Зиновий Иванович вставал рано, когда на улице была ещё тёмная ночь, мороз стукал в стены, и окна были покрыты густыми белыми узорами.
Зиновий Иванович мылся, одевался, густо маслил волосы коровьим маслом.
Марья Васильевна была тиха, добра и немного строгий тон держала так только, для порядка.
Она даже говорила:
— Дай, примаслю ещё!
И добавляла:
— Для праздника жалеть нечего! По будням бы меньше шлялись, да больше работали. А в праздник не наверстаешь. Перед смертью не надышишься.

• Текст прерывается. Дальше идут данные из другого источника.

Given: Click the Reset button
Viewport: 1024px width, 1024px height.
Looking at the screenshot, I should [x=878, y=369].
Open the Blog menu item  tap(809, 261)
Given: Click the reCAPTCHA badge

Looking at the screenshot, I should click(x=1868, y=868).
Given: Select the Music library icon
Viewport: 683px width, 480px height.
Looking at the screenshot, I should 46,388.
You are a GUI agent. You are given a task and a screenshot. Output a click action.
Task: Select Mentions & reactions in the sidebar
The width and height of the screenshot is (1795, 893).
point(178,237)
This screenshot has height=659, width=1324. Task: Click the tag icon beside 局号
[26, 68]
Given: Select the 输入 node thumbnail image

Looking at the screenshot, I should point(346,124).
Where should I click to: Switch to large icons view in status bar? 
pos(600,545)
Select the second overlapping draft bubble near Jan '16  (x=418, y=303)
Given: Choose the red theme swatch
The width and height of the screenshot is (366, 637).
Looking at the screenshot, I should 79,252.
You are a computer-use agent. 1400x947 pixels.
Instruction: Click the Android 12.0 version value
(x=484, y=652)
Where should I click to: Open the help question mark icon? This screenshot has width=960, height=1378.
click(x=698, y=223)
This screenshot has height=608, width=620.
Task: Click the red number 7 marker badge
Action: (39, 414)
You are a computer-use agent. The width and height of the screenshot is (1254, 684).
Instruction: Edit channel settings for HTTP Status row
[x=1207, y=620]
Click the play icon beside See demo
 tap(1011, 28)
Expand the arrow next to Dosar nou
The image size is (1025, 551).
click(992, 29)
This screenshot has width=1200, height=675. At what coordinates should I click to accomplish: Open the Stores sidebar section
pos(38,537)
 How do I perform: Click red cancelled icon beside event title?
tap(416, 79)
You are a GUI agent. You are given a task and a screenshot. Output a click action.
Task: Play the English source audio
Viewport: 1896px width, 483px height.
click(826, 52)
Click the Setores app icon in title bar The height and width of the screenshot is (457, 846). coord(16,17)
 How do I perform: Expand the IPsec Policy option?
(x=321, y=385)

Зиновий Иванович шёл к ранней обедне.
Марья Васильевна не ходила:
— Перекрестишь тут лоб! Как же! С этаким-то житьём! Поросёнок не залился. Иди уж ты, иди. Да свечки-то не перепутай, какому воимю. А то у тебя в голове-то что? Солома!
Зиновий Иванович приходил из церкви, пил чай и в десять часов шёл поздравлять домовладельца.
Домовладелец выходил к нему в переднюю.
— С праздником честь имею. С Рождеством Христовым. Дай Бог…
— Спасибо, брат, спасибо! С праздником-то вот поздравляешь, а деньги за квартиру задерживаешь.
— Помилте…
— Ладно уж, ладно. Таких-то жильцов и держать не стоит… Глашенька! Тут Зиновий сапожник пришёл. Вынеси ему рюмочку!
Зиновий пил:
— С праздником, с Рождеством Христовым. Дай Бог…
У Зиновия Ивановича в доме ни разу не было ни скандала, ни буйства.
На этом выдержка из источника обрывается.